If you embrace end-to-end automation in your delivery pipeline, you’ll be promoting changes from one environment to another. In order to take full advantage of this, you shouldn’t allow yourself or your team to make any manual changes that weren’t tested in a different environment first. By testing first, you’re minimizing the chances of introducing instability and differences into each environment.

Anyone Can Build an Environment Anytime

If you have the code and the proper access, you’ll be able to spin up a similar environment from production. You don’t need to bother operations anymore. Imagine that! Maybe you just need to experiment with the newest version of a dependency of the server. You wouldn’t want to interrupt your team if you break something in the environment.
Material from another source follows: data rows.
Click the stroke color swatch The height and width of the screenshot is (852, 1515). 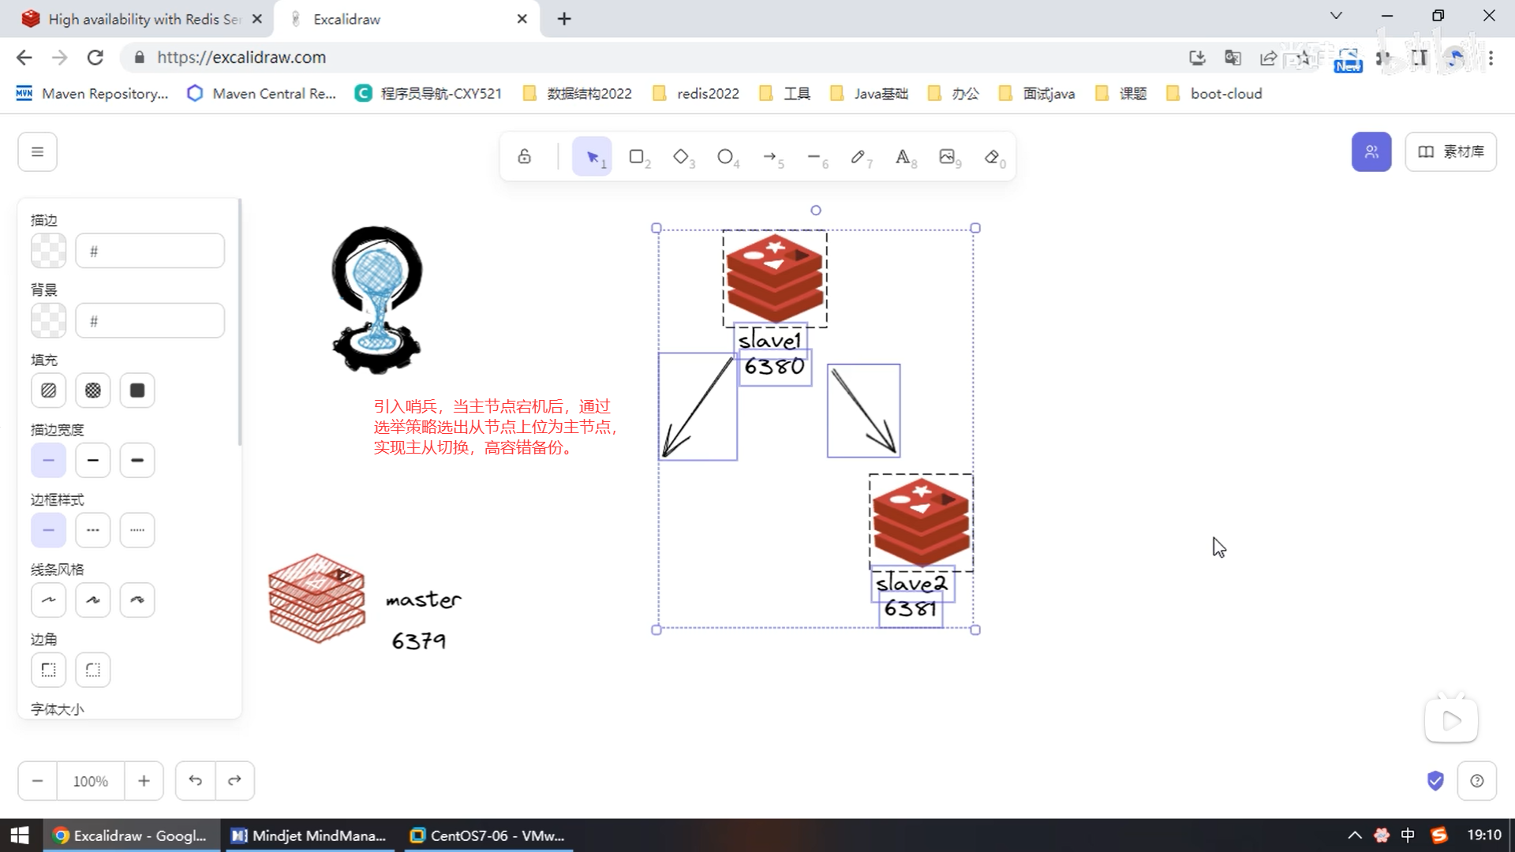click(x=48, y=251)
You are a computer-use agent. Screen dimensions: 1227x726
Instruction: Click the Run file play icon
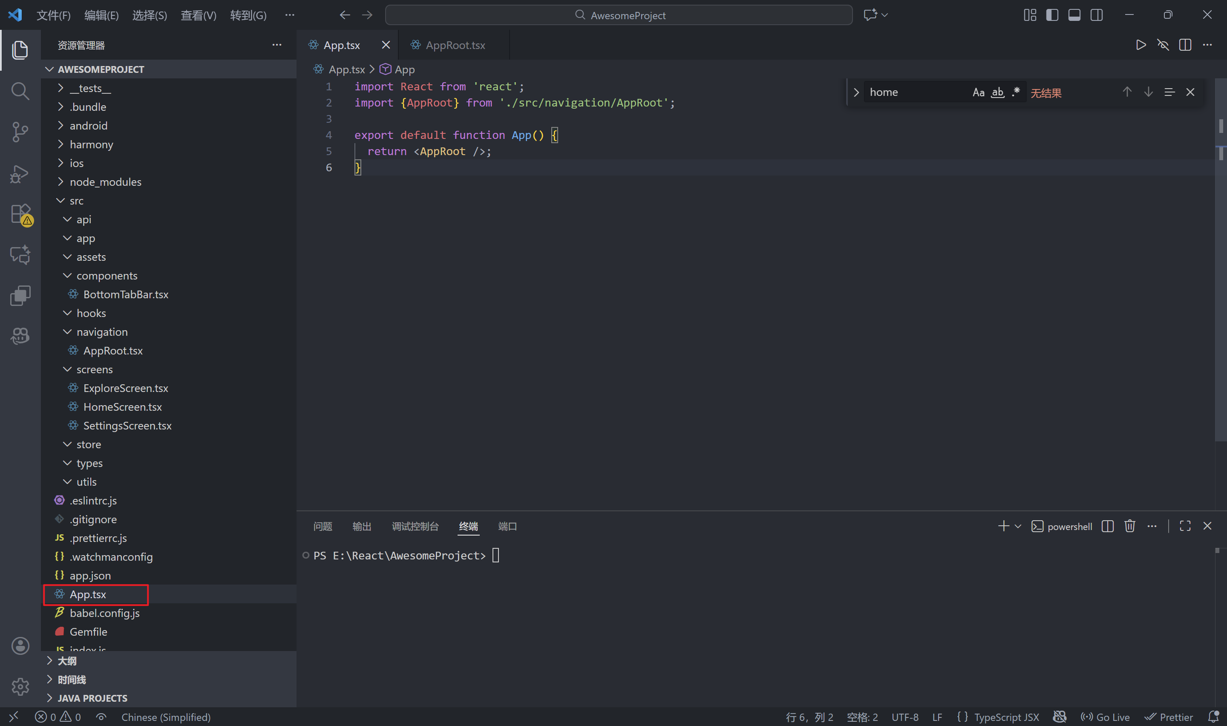click(x=1140, y=45)
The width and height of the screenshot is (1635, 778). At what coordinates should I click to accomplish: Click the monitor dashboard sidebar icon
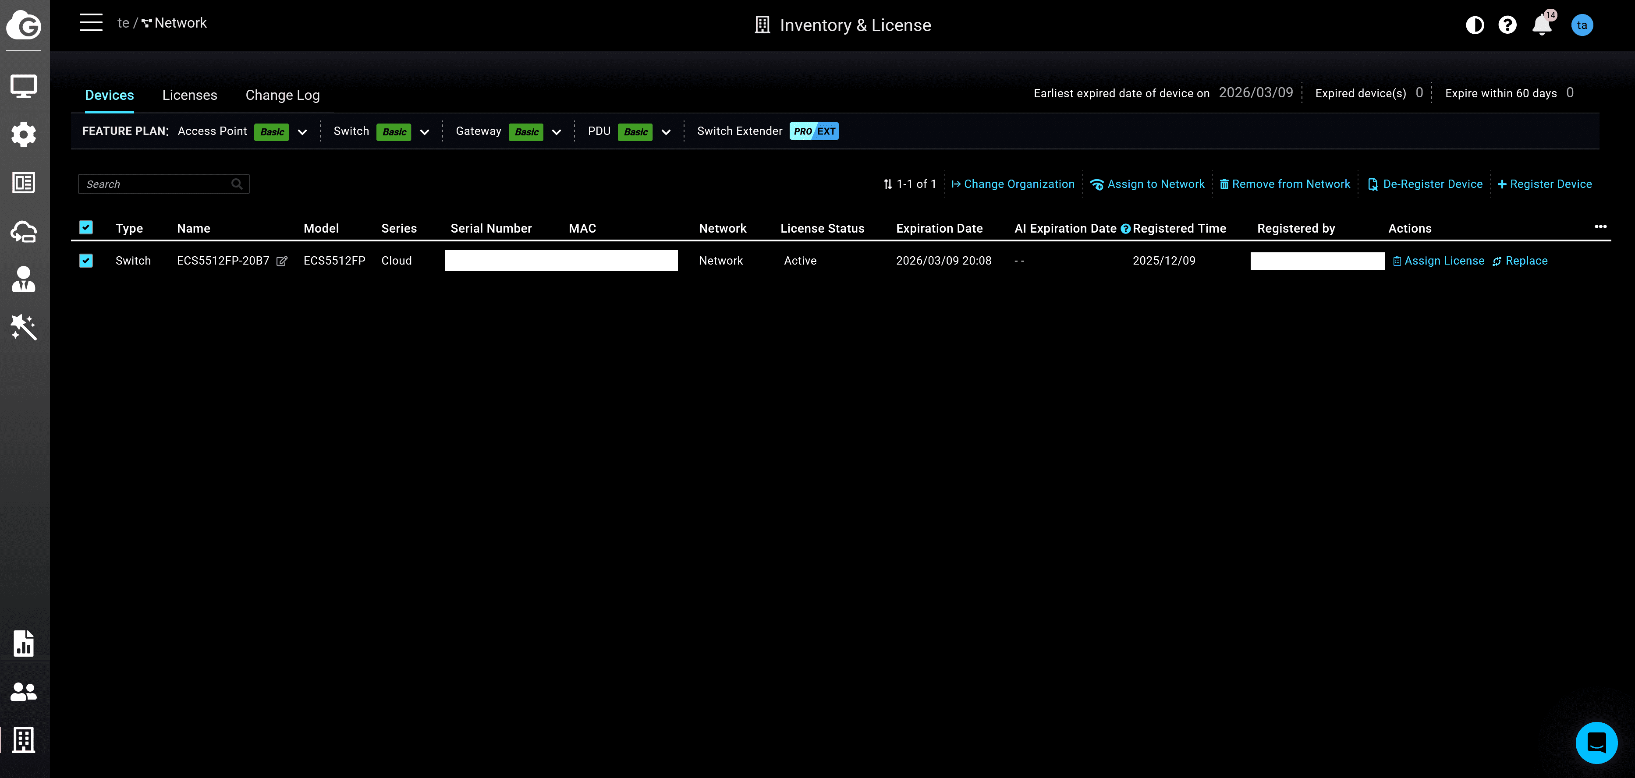click(x=23, y=86)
By implementing IaC, you’re able to have disposable and immutable infrastructure. Instead of making a change to the current servers, you’re replacing them with a new version built from your file definition. No more hidden or surprise changes to the environment. If something is broken by a recent change, you can always go back to a previous version and rebuild the environment. That’s the beauty of IaC.
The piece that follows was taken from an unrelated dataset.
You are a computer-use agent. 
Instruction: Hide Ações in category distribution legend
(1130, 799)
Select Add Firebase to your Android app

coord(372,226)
Validate Infrastructure Before Deployment

When I said, “treat infrastructure like application code,” I meant it. The cloud came to revolutionize the way we thought about infrastructure. In the past, you didn’t have to worry about paying more money because you left-turned on a server for several hours. But when you’re in the cloud, you pay for every hour, minute, and even second the server is on. So instead of considering this a drawback, the industry found new ways to protect the budget. I myself had to deal with this problem. When I was developing the scripts to spin up instances and something went wrong, I had to pay for the fragment that instance ran. I needed to be very sure that my script was doing what I wanted.
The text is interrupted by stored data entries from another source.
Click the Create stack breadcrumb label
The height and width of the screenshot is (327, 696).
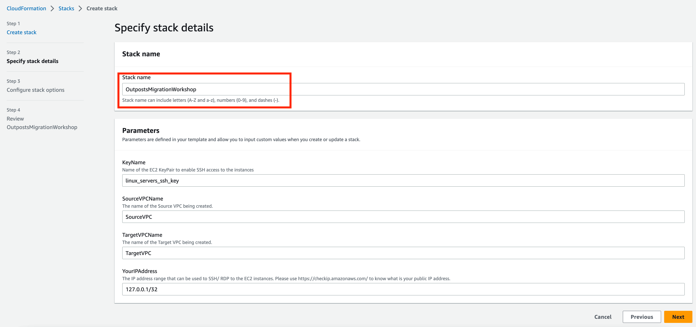pos(102,8)
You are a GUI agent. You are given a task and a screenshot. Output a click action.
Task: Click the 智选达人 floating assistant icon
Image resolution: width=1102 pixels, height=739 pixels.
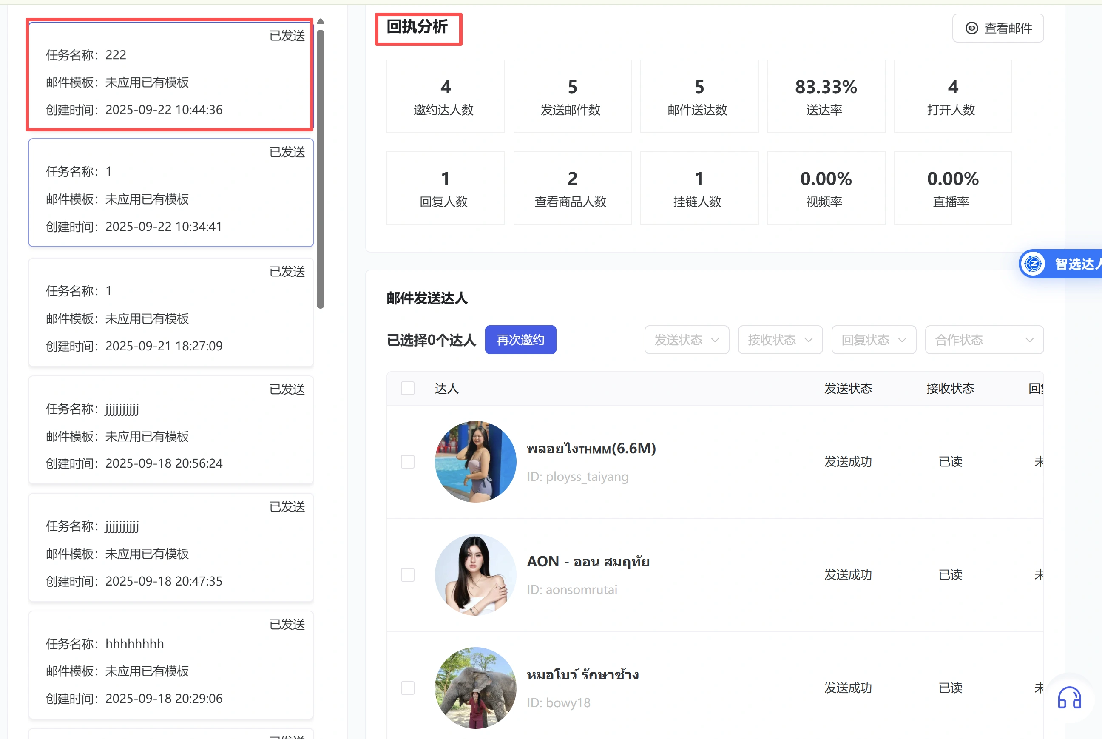(x=1033, y=264)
That’s the reason you can even create unit tests for your infrastructure code. It’s also possible to do static code analysis (linting)—that will help you prevent some obvious problems. And as if that weren’t enough, you can also plan the changes your script will perform so you can preview how the infrastructure will look. It’s a pretty common feature in Terraform, and it was recently introduced in AWS CloudFormation. When the infrastructure is ready, you can also check that it’s properly configured by running some Serverspec tests. Could you ever have imagined these kinds of features with your infrastructure? I didn’t.

Always Know What Changed

You can keep track of all changes made to the infrastructure because you defined each one in a file. If you respect this rule, when something goes wrong in the deployment and you don’t know why, you can always check the history, revert, and rebuild.

Tracking your changes is also useful for compliance reasons. Auditors love to see that an organization keeps track of how a change went from one environment to another. When was the change done? Who made the change? Who approved the changed? Is there a separation of duties in place? What’s awesome about IaC and DevOps is that you can tell them that you closed all doors and the only way to promote changes is through code. Plus, it’s automated. No human intervention needed.

IaC Will Put a Smile on Your Face

If you decide to go with IaC, you’ll be setting the foundation for a consistent and automated delivery pipeline for your applications. Your entire team will always know how the application is architected at the infrastructure level because now they’ll have a standard language. Anyone can make suggestions or apply fixes. If you’d like to restrict who’s pushing the changes, you can protect the master branch and limit the merge only to the Ops team, for example.

Developers can play around with similar infrastructure-as-test or prod before pushing application code changes. You can apply some proven practices from the development world to Ops. And there’s one last important aspect: you’ll provision and configure your infrastructure in the most elegant way possible through code. So it’s time to give some formality to those valuable scripts you always use and start implementing IaC.